Is there any way how to make this with reasonable time?
If I try:
test=np.array(int_array)
I get:
ValueError: invalid __array_struct__
Upvotes: 3
Views: 5535
Reputation: 383
I had a similar problem and found a solution that is around 220 times faster for the case I tested on: For transferring a 1628x120 array of short integers from Java to Numpy, the runtime was reduced from 11 seconds to 0.05 seconds. Thanks to this related StackOverflow question, I started looking into py4j byte arrays, and it turns out that py4j efficiently converts Java byte arrays to Python bytes objects and vice versa (passing by value, not by reference). It's a fairly roundabout way of doing things, but not too difficult.

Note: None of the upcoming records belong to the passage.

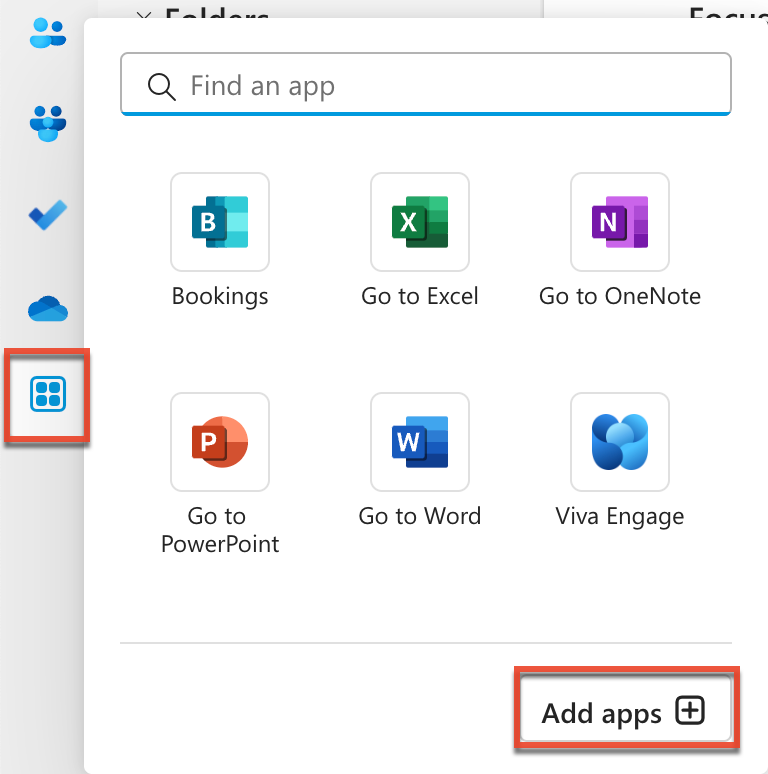This screenshot has width=768, height=774.
Task: Open the Groups icon in the sidebar
Action: pyautogui.click(x=47, y=123)
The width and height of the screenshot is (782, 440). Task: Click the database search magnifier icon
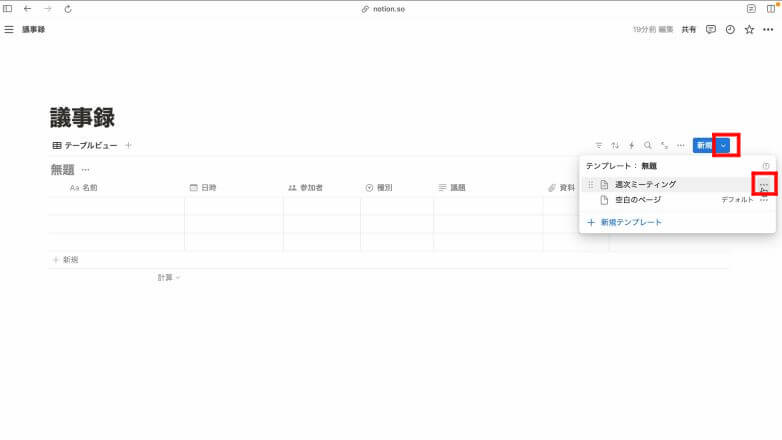(x=647, y=145)
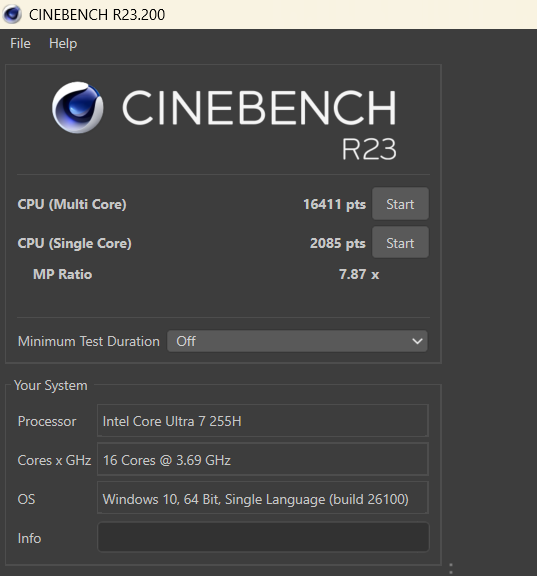Click the MP Ratio 7.87 x value
This screenshot has height=576, width=537.
tap(359, 274)
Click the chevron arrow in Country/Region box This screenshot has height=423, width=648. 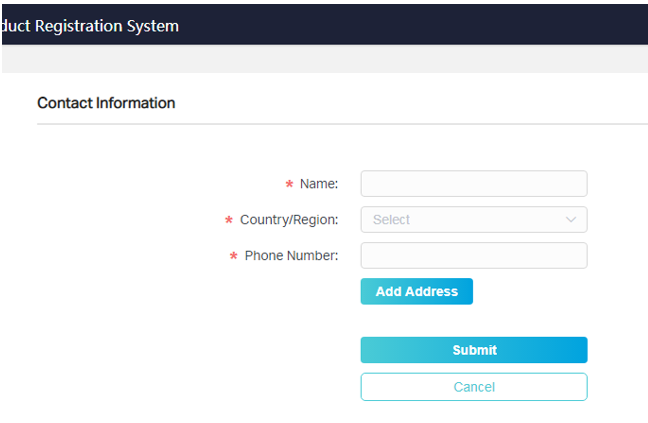(x=571, y=220)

Thus, if you want to transfer an integer array intArray
with dimensions iMax
xjMax
(and for the sake of the example, I assume that these are all stored as instance variables in your object), you can first write a Java function to convert it to a byte[] like so:
public byte[] getByteArray() {
// Set up a ByteBuffer called intBuffer
ByteBuffer intBuffer = ByteBuffer.allocate(4*iMax*jMax); // 4 bytes in an int
intBuffer.order(ByteOrder.LITTLE_ENDIAN); // Java's default is big-endian
// Copy ints from intArray into intBuffer as bytes
for (int i = 0; i < iMax; i++) {
for (int j = 0; j < jMax; j++){
intBuffer.putInt(intArray[i][j]);
}
}
// Convert the ByteBuffer to a byte array and return it
byte[] byteArray = intBuffer.array();
return byteArray;
}
Then, you can write Python 3 code to receive the byte array and convert it to a numpy array of the correct shape:
byteArray = gateway.entry_point.getByteArray()
intArray = np.frombuffer(byteArray, dtype=np.int32)
intArray = intArray.reshape((iMax, jMax))
Upvotes: 4
Reputation: 46
I've had a similar issue, just trying to plot spectral vectors (Java arrays) I got from the Java side via py4j. Here, the conversion from the Java Array to a Python list is achieved by the list() function. This might give some clues as how to use it to fill NumPy arrays ...
vectors = space.getVectorsAsArray(); # Java array (MxN)
wvl = space.getAverageWavelengths(); # Java array (N)
wavelengths = list(wvl)
import matplotlib.pyplot as mp
mp.hold
for i, dataset in enumerate(vectors):
mp.plot(wavelengths, list(dataset))
Whether this is faster than the nested for loops you used I cannot say, but it also does the trick:
import numpy
from numpy import array
x = array(wavelengths)
v = array(list(vectors))
mp.plot(x, numpy.rot90(v))
Upvotes: 2